Дуала, в отличие от Фритауна, сразу вызывает у нас симпатию – это чистенький, ухоженный городок, дома здесь тонут в зелени кокосовых пальм, да и местное население встречает нас куда теплее, чем жители британской колонии.

Энгольда, Стэнхоупа и меня разместили в бунгало на территории религиозной миссии. А на следующий день после нашего прибытия в тихом порту закипела бурная деятельность, какой здесь, наверное, давно уже не видывали. Неподалеку от пришвартованных борт к борту трех сторожевых кораблей началась выгрузка оборудования. Огромные контейнеры весом по две тонны с деталями наших самолетов при помощи лебедок переправили с грузовых судов на берег, поместили на прицепы грузовых машин и отвезли на небольшое, заросшее травой летное поле без ангаров.

Там, на нестерпимой экваториальной жаре, наш техперсонал взялся за сборку двадцати аппаратов, которые должны были составить костяк Свободных французских военно-воздушных сил. Монтаж производился по системе «Д»[15], милой сердцу каждого француза. У механиков не было ни технических инструкций, ни подходящих инструментов, и они являли чудеса смекалки, придавая надлежащую форму 6-тонным средним бомбардировщикам марки «Бленхейм» и легким «лизандерам» – одномоторным самолетам, которые могли нести небольшой груз авиабомб малого калибра.

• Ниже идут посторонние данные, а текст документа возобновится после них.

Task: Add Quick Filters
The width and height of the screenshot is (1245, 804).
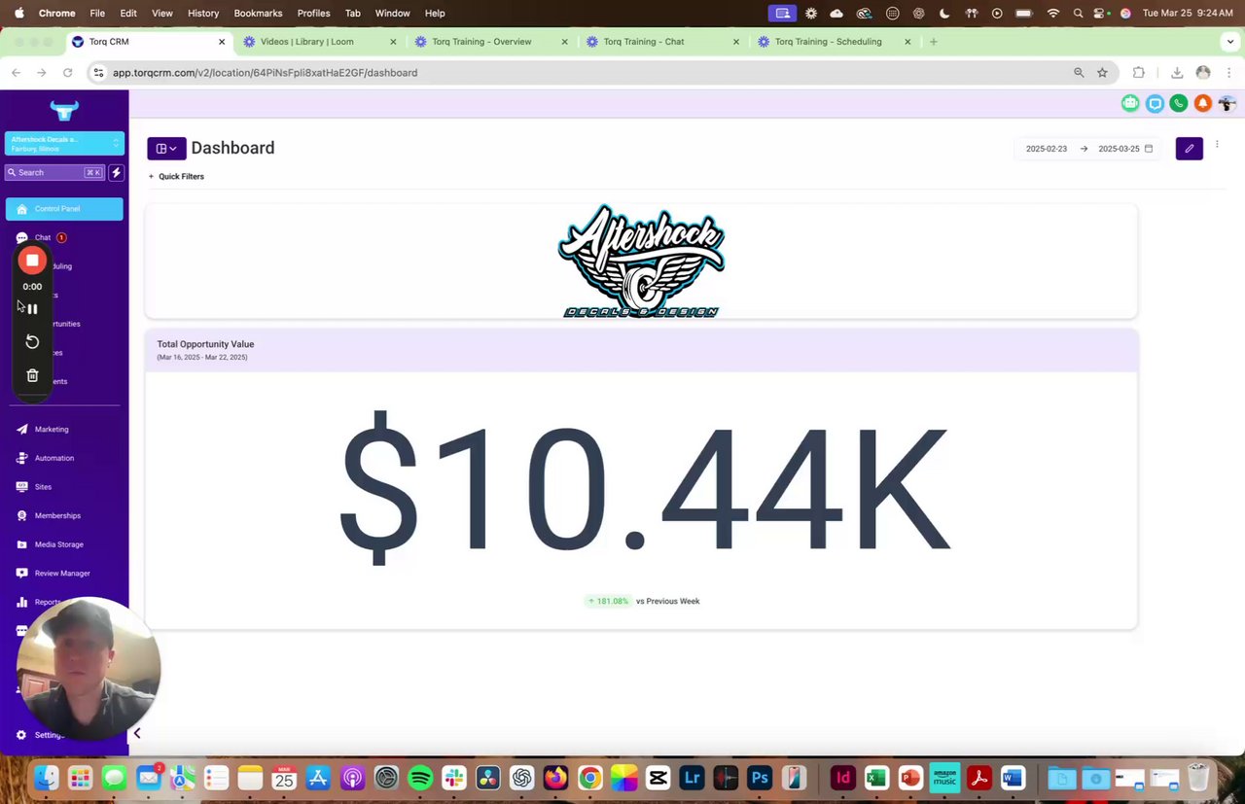Action: point(176,177)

Тем временем мы при содействии местных стрелков разгружаем контейнеры, помогаем механикам монтировать аппараты, подкрашиваем трехцветные кокарды и лотарингские кресты на крыльях и фюзеляжах. И так с утра до вечера под неусыпным надзором майора Лионеля де Мармье – он, как опытный дирижер, задает темп и добивается стройного звучания всей этой симфонии, которая без него превратилась бы в жуткую какофонию по причине разнородного состава оркестра и причудливой партитуры.

Коренастый майор в колониальном шлеме, белой рубашке и бермудах цвета хаки мечется между портом и летным полем, орет на одних, хвалит других, и при этом всем и каждому внушает огромное уважение своей неуемной энергией и лидерскими качествами.

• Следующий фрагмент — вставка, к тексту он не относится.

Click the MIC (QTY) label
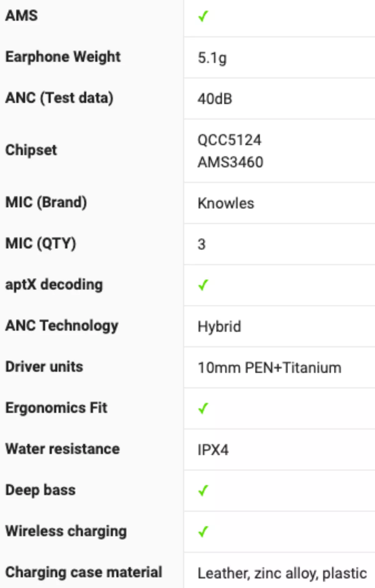Viewport: 375px width, 588px height. [41, 243]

Вдохновленные таким командиром, мы удваиваем усилия – и первый из собранных самолетов, «лизандер», поднимается в воздух, вызывая у нас бурю эмоций. Мы все бросаем работу, глядя, как аппарат постепенно набирает скорость и отрывается от заросшей травой взлетной полосы. Всех переполняет радость – мы присутствуем при возрождении французской воздушной армии.

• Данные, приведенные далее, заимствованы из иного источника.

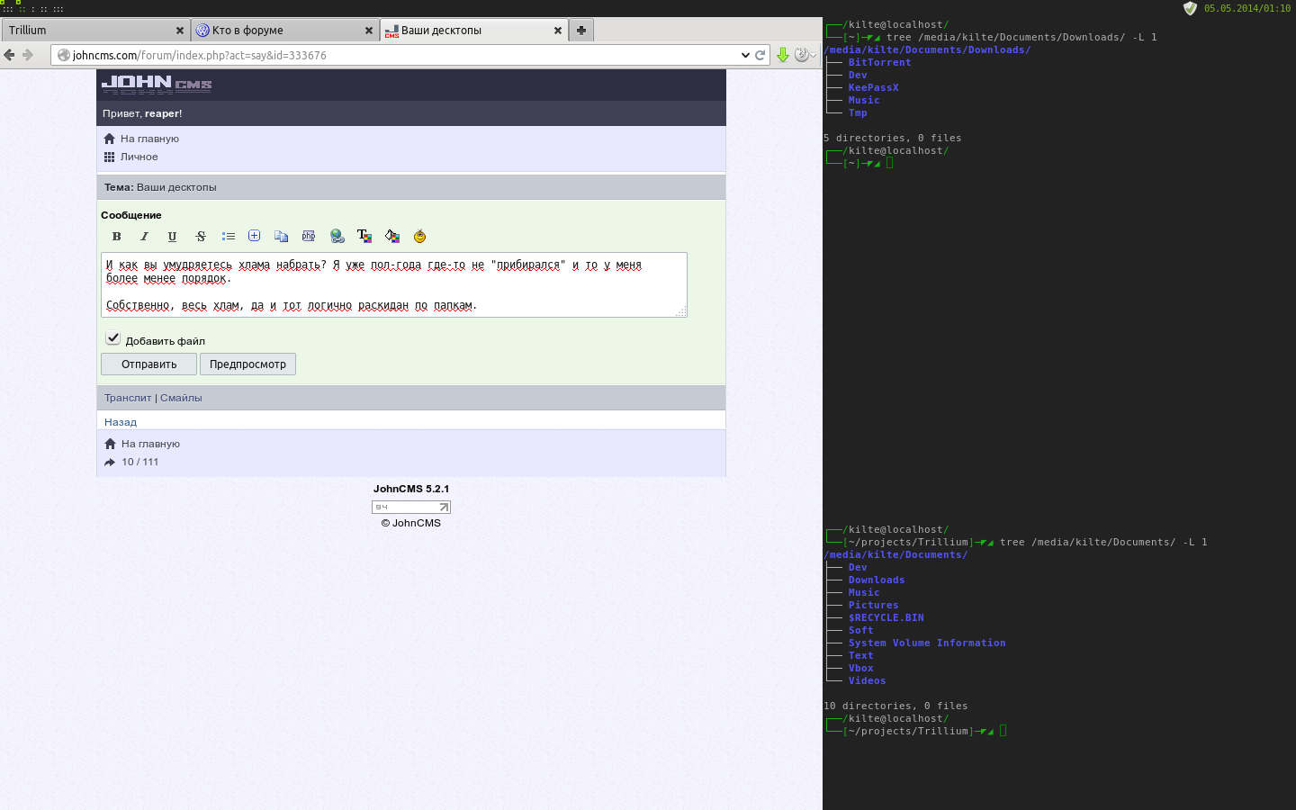1296x810 pixels.
Task: Click the "Предпросмотр" preview button
Action: tap(248, 365)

К 20 октября авиаподразделение уже было готово к боевым действиям. Поскольку первой целью командование избрало Габон, нам требовалась авиабаза, расположенная южнее Дуалы, чтобы расширить область полетов.

Однажды майор де Мармье вызвал к себе молодого сержанта – меня.

– Ла Пуап, как вы относитесь к тому, чтобы отправиться в Криби по соседству с Пуэнт-Нуаром и обустроить там аэродром?

Я давно уже маялся бездельем, поэтому согласился без колебаний.

И вот я в Криби, единственный белый среди двух сотен африканцев, принадлежащих к двум разным этническим группам. Им очень мало платят, к тому же раскаленный солнцем воздух всех делает раздражительными, и они проводят время в перебранках и потасовках, вместо того чтобы работать землекопами для армии голлистов.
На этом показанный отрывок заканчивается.